### Selected text ###

Tuesday, January 22, 2008

What Can I Buy With a $200 per Month Grocery Budget?

I have mentioned in a couple of previous posts that I plan on a grocery budget of $200/month this year. This budget needs to fit the following parameters:
  • It is for one person only (I am not trying to feed a family on this budget)
  • It must include as many whole foods as possible and minimize prepackaged "food products"
  • It must include funds for household supplies (toilet paper) and toiletries (shampoo etc.)
  • It must include funds for occasionally eating out.
Is that a tall order? I don't think so. I have come across a number of posts and forums where people claim to feed a family of 4 on under $200/month (I'll have to hunt around for those links and get back to you). Some resources that have been recommended are the Grocery Game and Coupon Mom. I haven't used either of the services so I can't say how useful they are.

So how do I intend to pull this off?

### Data shown ###

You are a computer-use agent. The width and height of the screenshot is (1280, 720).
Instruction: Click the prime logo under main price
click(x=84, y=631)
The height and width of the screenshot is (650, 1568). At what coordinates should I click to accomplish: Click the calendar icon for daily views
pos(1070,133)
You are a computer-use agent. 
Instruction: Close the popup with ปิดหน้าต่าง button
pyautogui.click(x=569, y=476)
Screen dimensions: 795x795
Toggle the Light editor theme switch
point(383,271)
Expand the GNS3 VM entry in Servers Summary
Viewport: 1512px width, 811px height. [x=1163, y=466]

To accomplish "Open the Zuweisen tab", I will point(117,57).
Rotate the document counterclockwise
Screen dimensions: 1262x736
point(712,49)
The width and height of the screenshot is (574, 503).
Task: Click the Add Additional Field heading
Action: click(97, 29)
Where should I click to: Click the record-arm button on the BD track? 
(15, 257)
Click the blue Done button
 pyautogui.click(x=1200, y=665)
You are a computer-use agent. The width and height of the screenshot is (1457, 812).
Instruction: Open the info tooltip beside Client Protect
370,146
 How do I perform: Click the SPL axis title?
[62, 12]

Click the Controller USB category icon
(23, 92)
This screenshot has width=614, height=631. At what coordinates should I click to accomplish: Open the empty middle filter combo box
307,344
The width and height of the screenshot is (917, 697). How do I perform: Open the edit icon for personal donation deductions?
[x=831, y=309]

###

__Given exercise__:
In the grocery budget post, why does the writer not consider the $200 monthly plan a tall order? Answer in one to three sentences.

__Response to the exercise__:
The writer has come across a number of posts and forums where people claim to feed a family of four on under $200 a month. Because this budget is for only one person, the same amount doesn't seem like too much to ask.